La La Land (Damian Chazelle, 2016) ha aperto l’ultima Mostra di Venezia e molti cinefili sono andati in brodo di giuggiole di fronte al ritorno di uno dei generi più amati. In realtà il musical torna ciclicamente e con isolate fortune: Chicago (Rob Marshall, 2002) è stato l’ultimo fuoco e tutti i film realizzati sulla scia di quel successo si sono rivelati dei mezzi flop, da Rent (Chris Columbus, 2005) e Nine (Marshall, 2009), con l’eccezione del caso, a suo modo isolato, de Les Miserables (Tom Hopper, 2013). Sin dalla foto con cui è stato lanciato, così evocativa e citazionista, il film di Chazelle promette molto ed è l’occasione per riflettere sul perché un genere così fortemente cinematografico sia decaduto e relegato all’eccezionalità di una presenza occasionale.

* * * *

Descrizione del problema — Per favore, trascrivi per intero il brano su La La Land e sul ritorno del musical, senza cambiare nulla. Le voci qui di seguito sono materiale separato dal brano.

* * * *

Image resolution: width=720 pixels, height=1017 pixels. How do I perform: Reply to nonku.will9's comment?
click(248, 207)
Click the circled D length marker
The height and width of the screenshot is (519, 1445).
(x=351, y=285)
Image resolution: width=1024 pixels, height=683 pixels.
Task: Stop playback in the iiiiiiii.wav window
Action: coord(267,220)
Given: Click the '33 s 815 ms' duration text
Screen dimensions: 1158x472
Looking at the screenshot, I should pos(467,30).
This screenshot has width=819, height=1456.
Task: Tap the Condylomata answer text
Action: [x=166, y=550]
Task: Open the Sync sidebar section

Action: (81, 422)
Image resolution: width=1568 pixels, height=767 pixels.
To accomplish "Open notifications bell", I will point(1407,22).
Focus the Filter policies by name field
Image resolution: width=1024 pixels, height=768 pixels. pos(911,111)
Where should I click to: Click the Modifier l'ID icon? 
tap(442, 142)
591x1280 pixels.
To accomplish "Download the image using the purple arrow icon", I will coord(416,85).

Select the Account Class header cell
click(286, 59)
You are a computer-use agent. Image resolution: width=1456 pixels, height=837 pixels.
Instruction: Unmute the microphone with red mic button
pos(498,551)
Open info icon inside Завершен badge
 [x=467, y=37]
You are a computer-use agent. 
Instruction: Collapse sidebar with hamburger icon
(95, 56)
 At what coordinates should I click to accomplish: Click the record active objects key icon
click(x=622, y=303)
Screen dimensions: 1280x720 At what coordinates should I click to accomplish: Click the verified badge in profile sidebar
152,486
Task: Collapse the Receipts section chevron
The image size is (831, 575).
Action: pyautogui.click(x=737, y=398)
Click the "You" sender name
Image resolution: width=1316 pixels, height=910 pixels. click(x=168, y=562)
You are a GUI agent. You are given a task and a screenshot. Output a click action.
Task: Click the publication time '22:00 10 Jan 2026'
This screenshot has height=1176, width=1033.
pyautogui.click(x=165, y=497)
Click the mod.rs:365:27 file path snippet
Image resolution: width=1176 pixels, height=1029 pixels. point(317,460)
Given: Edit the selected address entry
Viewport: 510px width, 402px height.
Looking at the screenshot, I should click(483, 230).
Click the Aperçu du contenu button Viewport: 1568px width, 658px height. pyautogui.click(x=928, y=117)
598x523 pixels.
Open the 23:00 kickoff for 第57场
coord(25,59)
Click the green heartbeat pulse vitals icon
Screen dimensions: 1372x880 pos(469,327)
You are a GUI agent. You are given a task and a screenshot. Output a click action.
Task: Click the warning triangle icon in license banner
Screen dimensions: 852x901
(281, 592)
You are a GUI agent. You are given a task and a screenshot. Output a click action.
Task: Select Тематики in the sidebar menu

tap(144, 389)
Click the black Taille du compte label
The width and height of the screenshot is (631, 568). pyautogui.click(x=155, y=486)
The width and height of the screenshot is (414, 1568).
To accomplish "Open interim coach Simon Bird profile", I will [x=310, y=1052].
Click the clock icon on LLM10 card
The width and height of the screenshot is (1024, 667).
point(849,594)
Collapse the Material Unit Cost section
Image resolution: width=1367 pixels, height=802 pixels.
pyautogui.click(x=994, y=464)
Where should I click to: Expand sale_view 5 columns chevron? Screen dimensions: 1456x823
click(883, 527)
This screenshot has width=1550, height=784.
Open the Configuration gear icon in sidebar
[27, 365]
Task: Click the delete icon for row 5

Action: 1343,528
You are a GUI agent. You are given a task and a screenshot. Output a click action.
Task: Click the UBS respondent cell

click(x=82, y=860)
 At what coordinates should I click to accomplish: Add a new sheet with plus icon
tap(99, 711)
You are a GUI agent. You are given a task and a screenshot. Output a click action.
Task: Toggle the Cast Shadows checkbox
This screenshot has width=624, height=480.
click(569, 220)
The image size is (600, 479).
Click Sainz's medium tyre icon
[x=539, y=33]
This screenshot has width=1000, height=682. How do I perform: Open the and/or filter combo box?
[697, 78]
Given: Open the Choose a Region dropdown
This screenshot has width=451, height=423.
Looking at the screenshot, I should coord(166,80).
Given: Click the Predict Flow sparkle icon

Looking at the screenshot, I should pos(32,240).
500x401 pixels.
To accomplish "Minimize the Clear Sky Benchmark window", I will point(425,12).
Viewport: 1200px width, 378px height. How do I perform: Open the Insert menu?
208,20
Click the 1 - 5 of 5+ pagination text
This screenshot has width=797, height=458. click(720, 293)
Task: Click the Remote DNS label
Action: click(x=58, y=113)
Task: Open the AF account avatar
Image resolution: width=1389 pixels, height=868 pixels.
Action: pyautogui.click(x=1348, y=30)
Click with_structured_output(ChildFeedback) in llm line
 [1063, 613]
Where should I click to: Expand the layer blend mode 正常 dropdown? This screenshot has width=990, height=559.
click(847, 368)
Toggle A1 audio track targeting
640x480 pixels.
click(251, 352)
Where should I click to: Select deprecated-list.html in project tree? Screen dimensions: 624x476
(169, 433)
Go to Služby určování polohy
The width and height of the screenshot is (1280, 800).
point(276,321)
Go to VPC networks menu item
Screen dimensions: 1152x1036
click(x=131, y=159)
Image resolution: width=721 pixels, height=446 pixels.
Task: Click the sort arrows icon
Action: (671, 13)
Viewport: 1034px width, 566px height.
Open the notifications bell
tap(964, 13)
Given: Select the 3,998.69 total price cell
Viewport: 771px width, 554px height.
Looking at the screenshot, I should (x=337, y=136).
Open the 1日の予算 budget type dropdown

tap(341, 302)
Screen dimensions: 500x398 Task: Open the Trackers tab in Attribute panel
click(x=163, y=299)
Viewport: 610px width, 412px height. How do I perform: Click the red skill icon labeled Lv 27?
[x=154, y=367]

* * * *

Risposta all'esercizio —
La La Land (Damian Chazelle, 2016) ha aperto l’ultima Mostra di Venezia e molti cinefili sono andati in brodo di giuggiole di fronte al ritorno di uno dei generi più amati. In realtà il musical torna ciclicamente e con isolate fortune: Chicago (Rob Marshall, 2002) è stato l’ultimo fuoco e tutti i film realizzati sulla scia di quel successo si sono rivelati dei mezzi flop, da Rent (Chris Columbus, 2005) e Nine (Marshall, 2009), con l’eccezione del caso, a suo modo isolato, de Les Miserables (Tom Hopper, 2013). Sin dalla foto con cui è stato lanciato, così evocativa e citazionista, il film di Chazelle promette molto ed è l’occasione per riflettere sul perché un genere così fortemente cinematografico sia decaduto e relegato all’eccezionalità di una presenza occasionale.